WHAT YOU WILL DO:
Gather every line of the entries that includes the word "Expand".

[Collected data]
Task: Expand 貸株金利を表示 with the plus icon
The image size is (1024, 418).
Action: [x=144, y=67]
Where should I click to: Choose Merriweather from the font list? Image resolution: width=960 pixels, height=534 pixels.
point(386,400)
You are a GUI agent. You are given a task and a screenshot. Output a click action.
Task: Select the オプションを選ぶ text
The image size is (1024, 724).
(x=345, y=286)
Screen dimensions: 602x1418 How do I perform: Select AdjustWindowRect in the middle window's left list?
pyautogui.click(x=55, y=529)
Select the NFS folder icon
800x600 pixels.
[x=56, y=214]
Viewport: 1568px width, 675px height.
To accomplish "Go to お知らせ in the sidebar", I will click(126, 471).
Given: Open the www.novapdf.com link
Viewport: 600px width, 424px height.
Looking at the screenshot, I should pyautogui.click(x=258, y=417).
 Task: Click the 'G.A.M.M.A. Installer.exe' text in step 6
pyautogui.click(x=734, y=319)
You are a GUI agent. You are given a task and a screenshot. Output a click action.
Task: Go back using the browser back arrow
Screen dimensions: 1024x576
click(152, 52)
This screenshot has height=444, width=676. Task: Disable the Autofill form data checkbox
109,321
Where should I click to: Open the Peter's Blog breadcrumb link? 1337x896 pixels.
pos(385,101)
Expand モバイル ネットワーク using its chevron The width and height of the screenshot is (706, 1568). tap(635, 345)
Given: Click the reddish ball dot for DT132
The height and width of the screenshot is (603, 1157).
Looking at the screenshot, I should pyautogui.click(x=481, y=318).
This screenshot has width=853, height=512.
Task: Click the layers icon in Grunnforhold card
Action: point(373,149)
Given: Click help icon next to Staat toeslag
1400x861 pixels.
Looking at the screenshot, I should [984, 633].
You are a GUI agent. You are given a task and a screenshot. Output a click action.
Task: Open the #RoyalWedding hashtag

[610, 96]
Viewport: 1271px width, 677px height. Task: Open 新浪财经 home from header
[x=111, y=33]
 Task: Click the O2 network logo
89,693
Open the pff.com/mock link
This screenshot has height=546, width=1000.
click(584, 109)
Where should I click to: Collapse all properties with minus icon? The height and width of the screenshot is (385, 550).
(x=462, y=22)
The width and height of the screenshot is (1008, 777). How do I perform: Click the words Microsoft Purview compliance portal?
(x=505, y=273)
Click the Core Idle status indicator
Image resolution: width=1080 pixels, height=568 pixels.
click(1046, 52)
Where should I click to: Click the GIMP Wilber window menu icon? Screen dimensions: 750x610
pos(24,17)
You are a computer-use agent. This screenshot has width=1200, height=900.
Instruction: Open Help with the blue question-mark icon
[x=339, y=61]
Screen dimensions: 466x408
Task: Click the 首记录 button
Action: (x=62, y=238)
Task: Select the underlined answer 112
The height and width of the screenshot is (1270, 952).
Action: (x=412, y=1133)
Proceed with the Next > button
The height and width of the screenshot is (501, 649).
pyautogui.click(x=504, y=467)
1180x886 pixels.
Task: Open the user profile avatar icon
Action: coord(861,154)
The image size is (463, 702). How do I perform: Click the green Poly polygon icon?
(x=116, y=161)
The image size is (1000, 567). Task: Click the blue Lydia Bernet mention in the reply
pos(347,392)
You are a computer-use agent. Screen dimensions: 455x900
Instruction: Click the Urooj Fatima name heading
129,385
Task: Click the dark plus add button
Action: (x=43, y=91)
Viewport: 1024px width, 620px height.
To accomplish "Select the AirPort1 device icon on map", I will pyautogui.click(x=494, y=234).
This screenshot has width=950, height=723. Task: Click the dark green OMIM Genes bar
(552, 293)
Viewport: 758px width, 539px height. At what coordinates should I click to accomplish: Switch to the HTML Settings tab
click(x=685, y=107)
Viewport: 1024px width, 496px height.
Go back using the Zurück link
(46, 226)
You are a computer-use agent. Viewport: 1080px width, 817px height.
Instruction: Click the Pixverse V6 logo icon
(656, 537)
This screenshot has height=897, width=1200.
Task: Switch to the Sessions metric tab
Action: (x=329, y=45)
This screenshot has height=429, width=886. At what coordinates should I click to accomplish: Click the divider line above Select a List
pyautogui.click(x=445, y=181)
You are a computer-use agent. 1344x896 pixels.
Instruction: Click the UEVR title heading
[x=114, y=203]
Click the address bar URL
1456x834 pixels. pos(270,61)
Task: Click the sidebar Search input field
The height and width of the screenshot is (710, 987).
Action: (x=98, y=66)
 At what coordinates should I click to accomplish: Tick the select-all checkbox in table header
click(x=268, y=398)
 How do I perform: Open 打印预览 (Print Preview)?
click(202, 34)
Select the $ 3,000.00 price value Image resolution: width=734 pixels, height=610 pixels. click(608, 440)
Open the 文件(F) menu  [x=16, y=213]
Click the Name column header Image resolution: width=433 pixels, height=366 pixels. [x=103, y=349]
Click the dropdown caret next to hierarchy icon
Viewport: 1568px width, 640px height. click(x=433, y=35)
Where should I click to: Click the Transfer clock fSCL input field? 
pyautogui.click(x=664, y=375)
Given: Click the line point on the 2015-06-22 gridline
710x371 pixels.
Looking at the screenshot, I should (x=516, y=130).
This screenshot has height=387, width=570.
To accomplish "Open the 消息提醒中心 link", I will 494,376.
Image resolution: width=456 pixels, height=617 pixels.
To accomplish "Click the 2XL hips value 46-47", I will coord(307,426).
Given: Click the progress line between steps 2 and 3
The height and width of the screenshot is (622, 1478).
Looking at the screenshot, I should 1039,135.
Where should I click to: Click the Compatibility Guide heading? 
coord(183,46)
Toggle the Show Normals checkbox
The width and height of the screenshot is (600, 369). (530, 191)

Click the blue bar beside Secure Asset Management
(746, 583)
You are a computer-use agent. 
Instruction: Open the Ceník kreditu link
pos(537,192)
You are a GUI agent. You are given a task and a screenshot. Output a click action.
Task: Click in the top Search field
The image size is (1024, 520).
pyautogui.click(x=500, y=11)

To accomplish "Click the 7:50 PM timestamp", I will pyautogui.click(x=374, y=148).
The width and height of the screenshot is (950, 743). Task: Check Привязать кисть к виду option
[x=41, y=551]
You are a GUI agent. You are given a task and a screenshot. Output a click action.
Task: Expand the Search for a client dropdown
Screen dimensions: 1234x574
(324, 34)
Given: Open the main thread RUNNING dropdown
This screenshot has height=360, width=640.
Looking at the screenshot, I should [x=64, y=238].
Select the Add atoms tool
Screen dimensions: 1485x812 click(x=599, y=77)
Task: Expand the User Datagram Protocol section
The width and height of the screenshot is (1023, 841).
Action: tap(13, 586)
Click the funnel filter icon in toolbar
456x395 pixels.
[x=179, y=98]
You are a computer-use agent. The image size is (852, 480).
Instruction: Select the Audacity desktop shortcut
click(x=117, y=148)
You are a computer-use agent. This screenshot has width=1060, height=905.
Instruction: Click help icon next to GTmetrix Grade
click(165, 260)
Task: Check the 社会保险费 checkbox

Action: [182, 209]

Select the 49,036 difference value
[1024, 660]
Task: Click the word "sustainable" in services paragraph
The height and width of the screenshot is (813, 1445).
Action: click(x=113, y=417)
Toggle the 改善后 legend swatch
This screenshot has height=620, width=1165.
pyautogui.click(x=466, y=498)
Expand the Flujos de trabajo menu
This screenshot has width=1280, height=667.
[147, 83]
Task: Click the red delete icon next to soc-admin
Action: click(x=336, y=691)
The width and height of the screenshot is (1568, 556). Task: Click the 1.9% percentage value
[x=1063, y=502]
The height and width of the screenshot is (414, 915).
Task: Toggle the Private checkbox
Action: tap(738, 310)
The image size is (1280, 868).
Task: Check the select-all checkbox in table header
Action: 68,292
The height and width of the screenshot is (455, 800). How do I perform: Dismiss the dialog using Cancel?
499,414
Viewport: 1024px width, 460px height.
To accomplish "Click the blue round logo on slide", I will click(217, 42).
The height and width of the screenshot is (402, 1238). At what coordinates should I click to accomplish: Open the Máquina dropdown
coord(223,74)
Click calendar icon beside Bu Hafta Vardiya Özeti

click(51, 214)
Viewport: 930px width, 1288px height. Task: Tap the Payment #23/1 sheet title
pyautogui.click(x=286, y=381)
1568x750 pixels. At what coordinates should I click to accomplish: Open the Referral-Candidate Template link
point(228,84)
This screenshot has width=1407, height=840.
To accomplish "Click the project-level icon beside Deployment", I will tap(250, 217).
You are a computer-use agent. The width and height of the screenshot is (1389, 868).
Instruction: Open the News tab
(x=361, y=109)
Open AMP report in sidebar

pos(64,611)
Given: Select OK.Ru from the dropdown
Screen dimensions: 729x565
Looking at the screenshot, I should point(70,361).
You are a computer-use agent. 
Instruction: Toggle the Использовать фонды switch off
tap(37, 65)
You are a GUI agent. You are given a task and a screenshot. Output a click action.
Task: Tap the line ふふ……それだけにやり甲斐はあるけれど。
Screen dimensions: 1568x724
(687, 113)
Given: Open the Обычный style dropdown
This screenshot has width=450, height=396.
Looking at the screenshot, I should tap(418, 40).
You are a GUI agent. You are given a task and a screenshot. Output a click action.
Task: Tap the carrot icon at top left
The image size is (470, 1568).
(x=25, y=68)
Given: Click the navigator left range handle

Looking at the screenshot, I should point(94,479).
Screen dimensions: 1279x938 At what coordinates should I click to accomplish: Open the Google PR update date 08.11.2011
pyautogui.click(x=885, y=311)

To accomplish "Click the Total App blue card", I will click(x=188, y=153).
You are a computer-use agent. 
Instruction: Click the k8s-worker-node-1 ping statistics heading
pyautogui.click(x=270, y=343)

FINISHED TASK:
Task: Expand 貸株金利を表示 with the plus icon
Expand モバイル ネットワーク using its chevron The width and height of the screenshot is (706, 1568). tap(635, 345)
Task: Expand the Search for a client dropdown
Task: Expand the User Datagram Protocol section
Expand the Flujos de trabajo menu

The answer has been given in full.